Most comic fans could be forgiven for thinking that variant covers are a modern invention of the US comic industry – but many an international reprint has offered a different take on the American original, the first as far back as the 1950s.
Earlier this week, thanks to collector Gerald Edwards, we shared the 1950’s British cover of Australian publisher K.G. Murray’s Super Adventure Comic 36, clearly based on the cover of DC Comics World’s Finest #28, with Superboy replacing Robin.
(As we noted, K.G. Murray created different covers of editions of some of their comics imported into the UK, with British cover prices, but the interiors were exactly the same as the Australian releases).
Perhaps a publisher anxious to make the most of a good cover idea, it turns out K.G. Murray milked this one more than once, as Super Adventure Comic 13 had previously been the company’s very obvious take on the same issue of World’s Finest, although again with Superboy supplanting Robin!
“This was a fairly regular occurrence back in the early 1950s,” notes collector Gerald Edwards. Many of these series are documented on the exhaustive Aus Reprints web site.
“I think that K.G. Murray had more DC comic stories to reprint than they had the original covers for so employed their own Australian artist, Hart Amos, to do alternative covers.

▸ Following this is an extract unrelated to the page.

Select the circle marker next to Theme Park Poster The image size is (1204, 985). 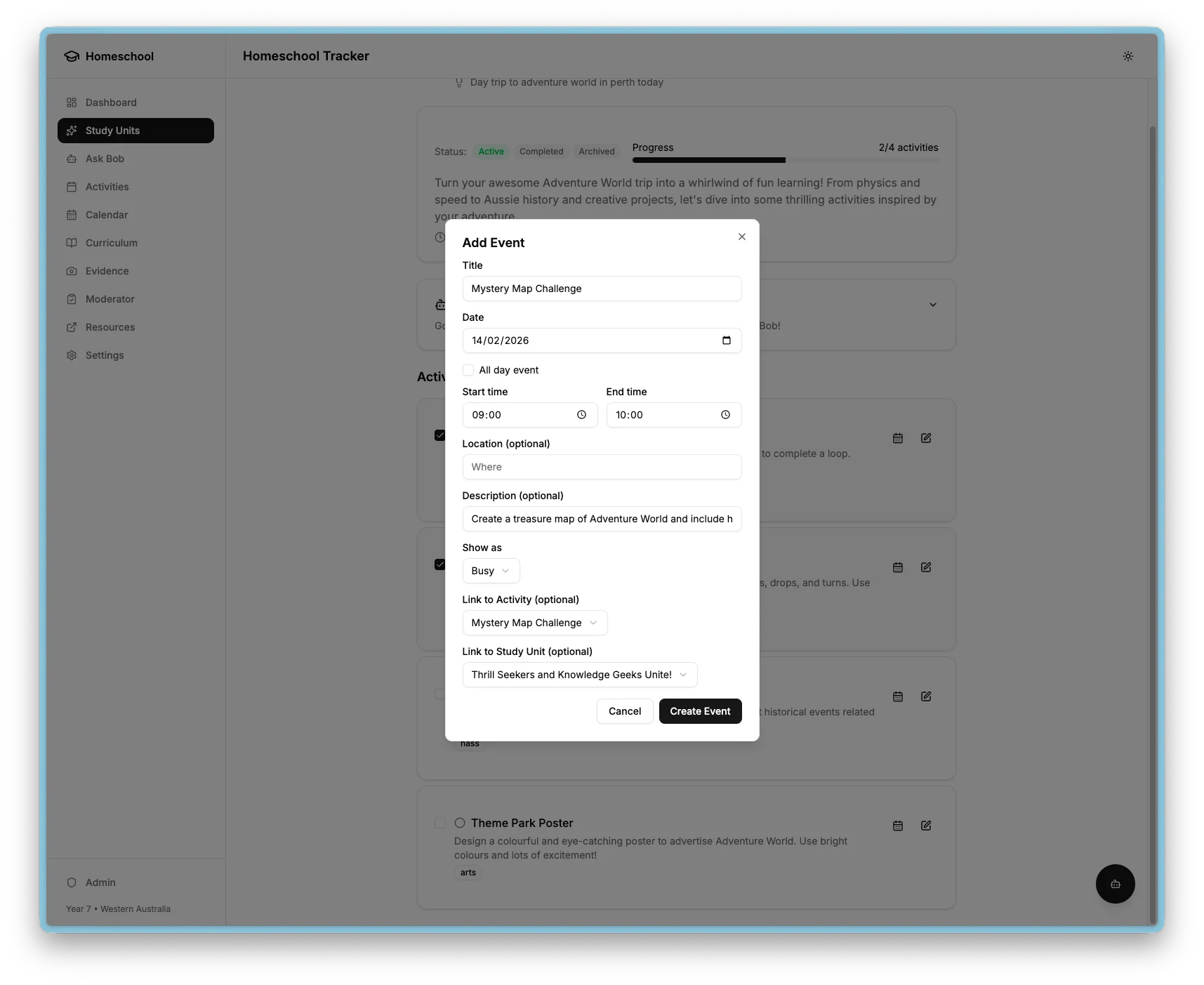click(x=461, y=824)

“The idea of having Superboy replacing Robin was because these Super Adventure Comics featured Superman, Batman and Robin and Superboy stories in each issue.

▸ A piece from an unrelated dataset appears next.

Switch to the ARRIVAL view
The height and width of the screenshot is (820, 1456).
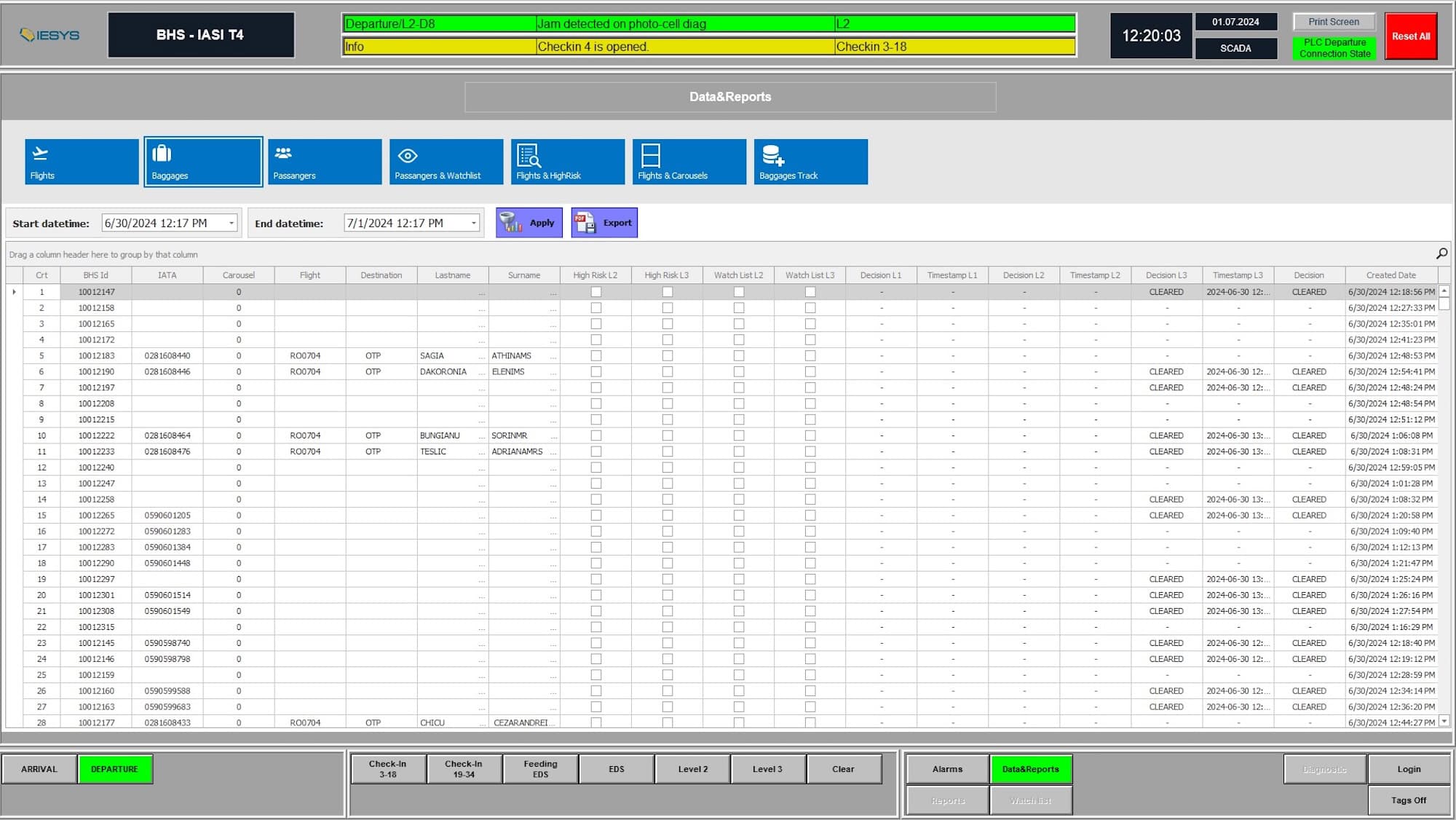coord(39,769)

“Some covers were closely based on the DC originals, but others were pure flights of fantasy like their Batman cover for No’ 46, which only reprinted Batman and Robin stories.
“Variant covers are commonplace nowadays, but are these gems most likely the first?” Gerald wonders.
Born 2nd December 1916, writer and artist Hart Amos studied drawing and painting at East Sydney Technical College between 1933 and 1937, joining the army in 1938 due to a shortage of work, enlisting as a signaller in the 7th Field Artillery but eventually becoming the unit’s camouflager, serving in New Guinea and Borneo.
After the war, he started working as a freelance comic artist for the K.G. Murray Publishing Company. first on the The Lost Patrol, a strip dealt with Australian soldiers fighting in New Guinea against the Japanese, for which he was able to call upon his own first-hand experience; then stories such as Moon Mirror and Stark the Stoneage Man.
He’s best known for the numerous covers on K.G. Murray’s DC reprints and the Australian series Devil Doone, which he worked on from 1946 to 1969, with writer R. Carson Gold.
After leaving K.G. Murray, Amos worked on John Dixon’s strip, Air Hawk and the Flying Doctors, from March 1970 until June 1977, when he retired. He died on 8th June 2000, aged 83.